Please retype the records that appear below, exactly and in full.

*** Exercise data ***

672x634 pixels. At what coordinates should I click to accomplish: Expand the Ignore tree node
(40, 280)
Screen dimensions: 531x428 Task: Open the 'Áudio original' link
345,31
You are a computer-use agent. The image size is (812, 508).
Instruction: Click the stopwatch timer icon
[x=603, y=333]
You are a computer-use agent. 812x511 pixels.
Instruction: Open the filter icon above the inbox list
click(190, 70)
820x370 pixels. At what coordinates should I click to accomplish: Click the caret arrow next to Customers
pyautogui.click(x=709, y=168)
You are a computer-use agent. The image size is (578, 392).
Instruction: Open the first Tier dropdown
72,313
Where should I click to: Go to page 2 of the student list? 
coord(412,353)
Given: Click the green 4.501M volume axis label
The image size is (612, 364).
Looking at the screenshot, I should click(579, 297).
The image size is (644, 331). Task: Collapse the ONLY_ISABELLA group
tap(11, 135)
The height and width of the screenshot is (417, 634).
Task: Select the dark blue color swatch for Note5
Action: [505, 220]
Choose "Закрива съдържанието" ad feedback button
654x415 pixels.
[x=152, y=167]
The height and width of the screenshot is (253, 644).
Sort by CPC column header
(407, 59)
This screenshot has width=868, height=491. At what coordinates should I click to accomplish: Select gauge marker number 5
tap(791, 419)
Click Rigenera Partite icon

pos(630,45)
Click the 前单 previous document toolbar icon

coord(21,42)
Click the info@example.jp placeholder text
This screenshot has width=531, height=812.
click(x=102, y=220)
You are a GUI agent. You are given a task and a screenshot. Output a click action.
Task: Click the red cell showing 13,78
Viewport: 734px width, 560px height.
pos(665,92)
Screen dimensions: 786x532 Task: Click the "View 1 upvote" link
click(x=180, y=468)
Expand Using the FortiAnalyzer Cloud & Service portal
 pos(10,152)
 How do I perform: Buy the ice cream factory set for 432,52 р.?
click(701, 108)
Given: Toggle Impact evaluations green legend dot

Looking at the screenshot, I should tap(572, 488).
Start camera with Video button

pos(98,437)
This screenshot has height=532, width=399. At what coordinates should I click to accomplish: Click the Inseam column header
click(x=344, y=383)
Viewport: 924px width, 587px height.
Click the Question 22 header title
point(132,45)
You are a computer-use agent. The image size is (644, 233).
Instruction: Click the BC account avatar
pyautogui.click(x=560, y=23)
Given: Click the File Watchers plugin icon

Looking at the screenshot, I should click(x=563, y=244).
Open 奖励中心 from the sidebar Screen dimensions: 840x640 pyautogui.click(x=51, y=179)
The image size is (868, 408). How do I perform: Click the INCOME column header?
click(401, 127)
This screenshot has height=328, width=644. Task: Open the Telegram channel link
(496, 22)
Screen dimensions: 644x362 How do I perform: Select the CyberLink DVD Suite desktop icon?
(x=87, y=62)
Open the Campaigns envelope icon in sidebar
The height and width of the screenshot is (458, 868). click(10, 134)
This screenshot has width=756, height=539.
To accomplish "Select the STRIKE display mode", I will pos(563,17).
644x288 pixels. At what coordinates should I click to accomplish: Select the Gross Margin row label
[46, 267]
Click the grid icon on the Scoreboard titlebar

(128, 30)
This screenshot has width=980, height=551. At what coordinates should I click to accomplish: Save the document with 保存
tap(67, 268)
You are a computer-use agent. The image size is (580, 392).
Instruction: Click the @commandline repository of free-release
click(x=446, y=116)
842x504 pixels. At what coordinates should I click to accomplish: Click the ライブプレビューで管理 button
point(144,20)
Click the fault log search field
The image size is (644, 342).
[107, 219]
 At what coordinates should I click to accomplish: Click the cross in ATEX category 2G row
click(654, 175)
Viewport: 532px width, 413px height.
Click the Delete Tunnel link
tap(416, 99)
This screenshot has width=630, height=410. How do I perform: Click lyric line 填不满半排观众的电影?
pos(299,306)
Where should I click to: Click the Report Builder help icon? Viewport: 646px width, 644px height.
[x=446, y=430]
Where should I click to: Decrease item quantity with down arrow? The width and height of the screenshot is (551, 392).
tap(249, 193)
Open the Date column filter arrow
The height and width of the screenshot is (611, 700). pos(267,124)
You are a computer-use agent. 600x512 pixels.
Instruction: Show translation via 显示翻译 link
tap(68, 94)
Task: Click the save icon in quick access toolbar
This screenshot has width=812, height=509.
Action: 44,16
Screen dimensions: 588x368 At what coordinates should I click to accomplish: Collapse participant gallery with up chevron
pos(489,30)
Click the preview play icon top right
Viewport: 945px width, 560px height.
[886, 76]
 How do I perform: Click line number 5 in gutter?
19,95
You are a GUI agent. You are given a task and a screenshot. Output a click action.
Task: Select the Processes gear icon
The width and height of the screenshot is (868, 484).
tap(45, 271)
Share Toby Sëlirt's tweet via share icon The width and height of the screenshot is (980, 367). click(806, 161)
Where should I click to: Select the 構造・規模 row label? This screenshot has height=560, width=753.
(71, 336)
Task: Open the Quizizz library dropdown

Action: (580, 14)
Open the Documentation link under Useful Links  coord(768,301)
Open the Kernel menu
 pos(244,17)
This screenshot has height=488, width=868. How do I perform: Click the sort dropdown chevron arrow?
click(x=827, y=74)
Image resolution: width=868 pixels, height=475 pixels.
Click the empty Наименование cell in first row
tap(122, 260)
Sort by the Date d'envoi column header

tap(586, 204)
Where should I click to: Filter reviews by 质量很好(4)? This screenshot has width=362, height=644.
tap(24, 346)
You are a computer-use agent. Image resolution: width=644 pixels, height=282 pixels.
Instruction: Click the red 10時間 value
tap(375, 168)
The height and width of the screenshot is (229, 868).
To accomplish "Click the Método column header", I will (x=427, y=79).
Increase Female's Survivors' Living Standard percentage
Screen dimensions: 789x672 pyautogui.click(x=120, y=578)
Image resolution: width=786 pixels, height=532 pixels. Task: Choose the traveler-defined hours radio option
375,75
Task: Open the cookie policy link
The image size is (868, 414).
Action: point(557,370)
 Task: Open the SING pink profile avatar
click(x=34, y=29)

*** End of Exercise data ***

### Response to this task:
672x634 pixels. At what coordinates should I click to accomplish: Expand the Ignore tree node
(40, 280)
Screen dimensions: 531x428 Task: Open the 'Áudio original' link
345,31
You are a computer-use agent. The image size is (812, 508).
Instruction: Click the stopwatch timer icon
[x=603, y=333]
You are a computer-use agent. 812x511 pixels.
Instruction: Open the filter icon above the inbox list
click(190, 70)
820x370 pixels. At what coordinates should I click to accomplish: Click the caret arrow next to Customers
pyautogui.click(x=709, y=168)
You are a computer-use agent. The image size is (578, 392).
Instruction: Open the first Tier dropdown
72,313
Where should I click to: Go to page 2 of the student list? 
coord(412,353)
Given: Click the green 4.501M volume axis label
The image size is (612, 364).
Looking at the screenshot, I should click(579, 297).
The image size is (644, 331). Task: Collapse the ONLY_ISABELLA group
tap(11, 135)
The height and width of the screenshot is (417, 634).
Task: Select the dark blue color swatch for Note5
Action: [505, 220]
Choose "Закрива съдържанието" ad feedback button
654x415 pixels.
[x=152, y=167]
The height and width of the screenshot is (253, 644).
Sort by CPC column header
(407, 59)
This screenshot has width=868, height=491. At what coordinates should I click to accomplish: Select gauge marker number 5
tap(791, 419)
Click Rigenera Partite icon

pos(630,45)
Click the 前单 previous document toolbar icon

coord(21,42)
Click the info@example.jp placeholder text
This screenshot has width=531, height=812.
click(x=102, y=220)
You are a GUI agent. You are given a task and a screenshot. Output a click action.
Task: Click the red cell showing 13,78
Viewport: 734px width, 560px height.
pos(665,92)
Screen dimensions: 786x532 Task: Click the "View 1 upvote" link
click(x=180, y=468)
Expand Using the FortiAnalyzer Cloud & Service portal
 pos(10,152)
 How do I perform: Buy the ice cream factory set for 432,52 р.?
click(701, 108)
Given: Toggle Impact evaluations green legend dot

Looking at the screenshot, I should tap(572, 488).
Start camera with Video button

pos(98,437)
This screenshot has height=532, width=399. At what coordinates should I click to accomplish: Click the Inseam column header
click(x=344, y=383)
Viewport: 924px width, 587px height.
Click the Question 22 header title
point(132,45)
You are a computer-use agent. The image size is (644, 233).
Instruction: Click the BC account avatar
pyautogui.click(x=560, y=23)
Given: Click the File Watchers plugin icon

Looking at the screenshot, I should click(x=563, y=244).
Open 奖励中心 from the sidebar Screen dimensions: 840x640 pyautogui.click(x=51, y=179)
The image size is (868, 408). How do I perform: Click the INCOME column header?
click(401, 127)
This screenshot has height=328, width=644. Task: Open the Telegram channel link
(496, 22)
Screen dimensions: 644x362 How do I perform: Select the CyberLink DVD Suite desktop icon?
(x=87, y=62)
Open the Campaigns envelope icon in sidebar
The height and width of the screenshot is (458, 868). click(10, 134)
This screenshot has width=756, height=539.
To accomplish "Select the STRIKE display mode", I will pos(563,17).
644x288 pixels. At what coordinates should I click to accomplish: Select the Gross Margin row label
[46, 267]
Click the grid icon on the Scoreboard titlebar

(128, 30)
This screenshot has width=980, height=551. At what coordinates should I click to accomplish: Save the document with 保存
tap(67, 268)
You are a computer-use agent. The image size is (580, 392).
Instruction: Click the @commandline repository of free-release
click(x=446, y=116)
842x504 pixels. At what coordinates should I click to accomplish: Click the ライブプレビューで管理 button
point(144,20)
Click the fault log search field
The image size is (644, 342).
[107, 219]
 At what coordinates should I click to accomplish: Click the cross in ATEX category 2G row
click(654, 175)
Viewport: 532px width, 413px height.
Click the Delete Tunnel link
tap(416, 99)
This screenshot has width=630, height=410. How do I perform: Click lyric line 填不满半排观众的电影?
pos(299,306)
Where should I click to: Click the Report Builder help icon? Viewport: 646px width, 644px height.
[x=446, y=430]
Where should I click to: Decrease item quantity with down arrow? The width and height of the screenshot is (551, 392).
tap(249, 193)
Open the Date column filter arrow
The height and width of the screenshot is (611, 700). pos(267,124)
You are a computer-use agent. 600x512 pixels.
Instruction: Show translation via 显示翻译 link
tap(68, 94)
Task: Click the save icon in quick access toolbar
This screenshot has width=812, height=509.
Action: 44,16
Screen dimensions: 588x368 At what coordinates should I click to accomplish: Collapse participant gallery with up chevron
pos(489,30)
Click the preview play icon top right
Viewport: 945px width, 560px height.
[886, 76]
 How do I perform: Click line number 5 in gutter?
19,95
You are a GUI agent. You are given a task and a screenshot. Output a click action.
Task: Select the Processes gear icon
The width and height of the screenshot is (868, 484).
tap(45, 271)
Share Toby Sëlirt's tweet via share icon The width and height of the screenshot is (980, 367). click(806, 161)
Where should I click to: Select the 構造・規模 row label? This screenshot has height=560, width=753.
(71, 336)
Task: Open the Quizizz library dropdown

Action: (580, 14)
Open the Documentation link under Useful Links  coord(768,301)
Open the Kernel menu
 pos(244,17)
This screenshot has height=488, width=868. How do I perform: Click the sort dropdown chevron arrow?
click(x=827, y=74)
Image resolution: width=868 pixels, height=475 pixels.
Click the empty Наименование cell in first row
tap(122, 260)
Sort by the Date d'envoi column header

tap(586, 204)
Where should I click to: Filter reviews by 质量很好(4)? This screenshot has width=362, height=644.
tap(24, 346)
You are a computer-use agent. Image resolution: width=644 pixels, height=282 pixels.
Instruction: Click the red 10時間 value
tap(375, 168)
The height and width of the screenshot is (229, 868).
To accomplish "Click the Método column header", I will (x=427, y=79).
Increase Female's Survivors' Living Standard percentage
Screen dimensions: 789x672 pyautogui.click(x=120, y=578)
Image resolution: width=786 pixels, height=532 pixels. Task: Choose the traveler-defined hours radio option
375,75
Task: Open the cookie policy link
The image size is (868, 414).
Action: point(557,370)
 Task: Open the SING pink profile avatar
click(x=34, y=29)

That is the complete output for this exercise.